> What this task involves:
Give back each entry unchanged, minus pictures.

*** Opening Data provided ***

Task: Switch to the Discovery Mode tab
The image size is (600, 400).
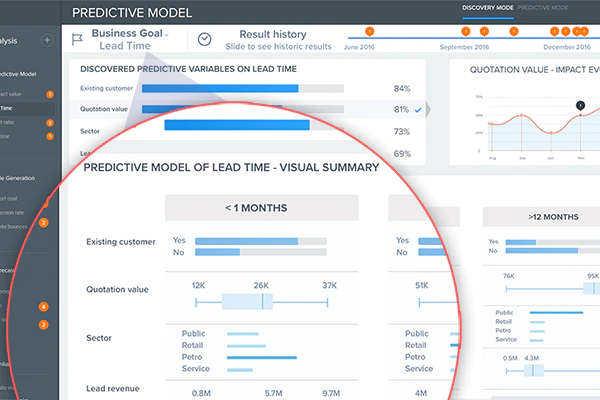Action: 488,8
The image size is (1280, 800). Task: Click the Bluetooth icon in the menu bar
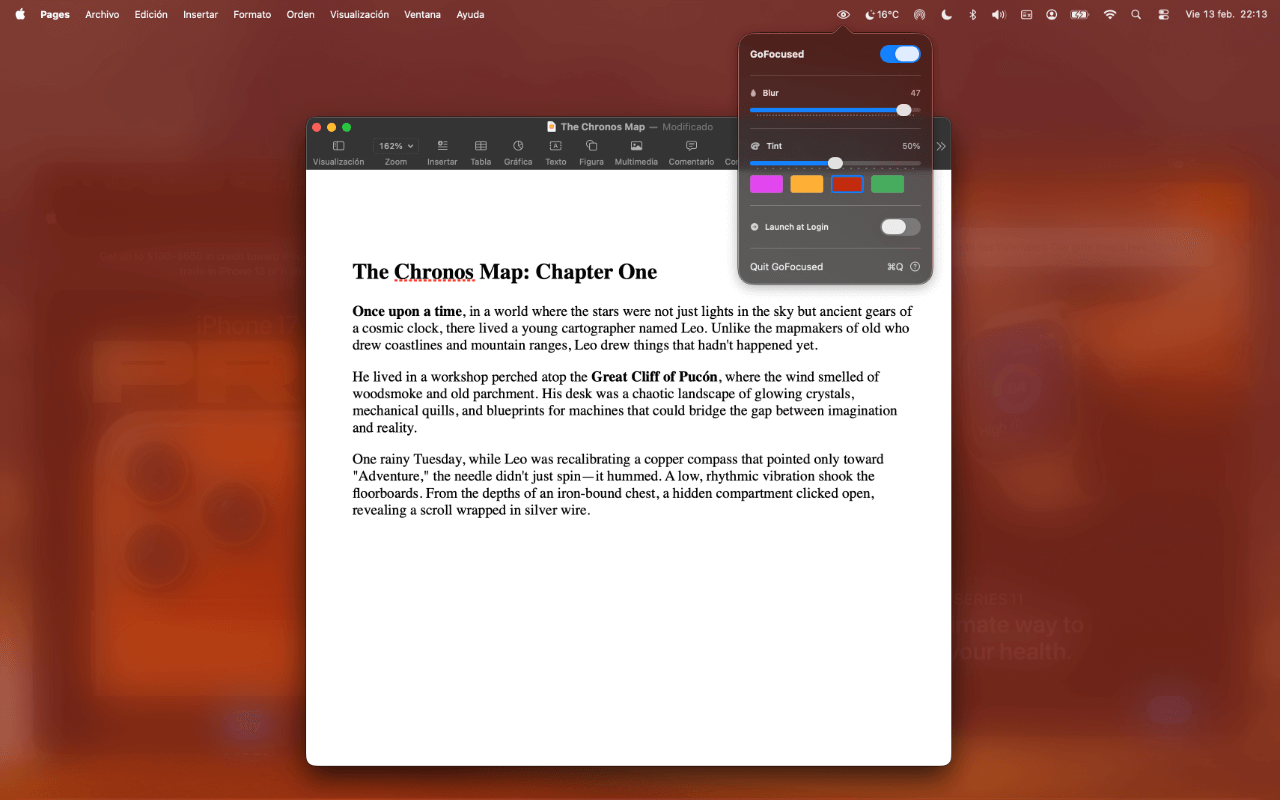tap(972, 14)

*** Closing Data provided ***

> Task answer:
Task: Switch to the Discovery Mode tab
The image size is (600, 400).
Action: 488,8
The image size is (1280, 800). Task: Click the Bluetooth icon in the menu bar
tap(972, 14)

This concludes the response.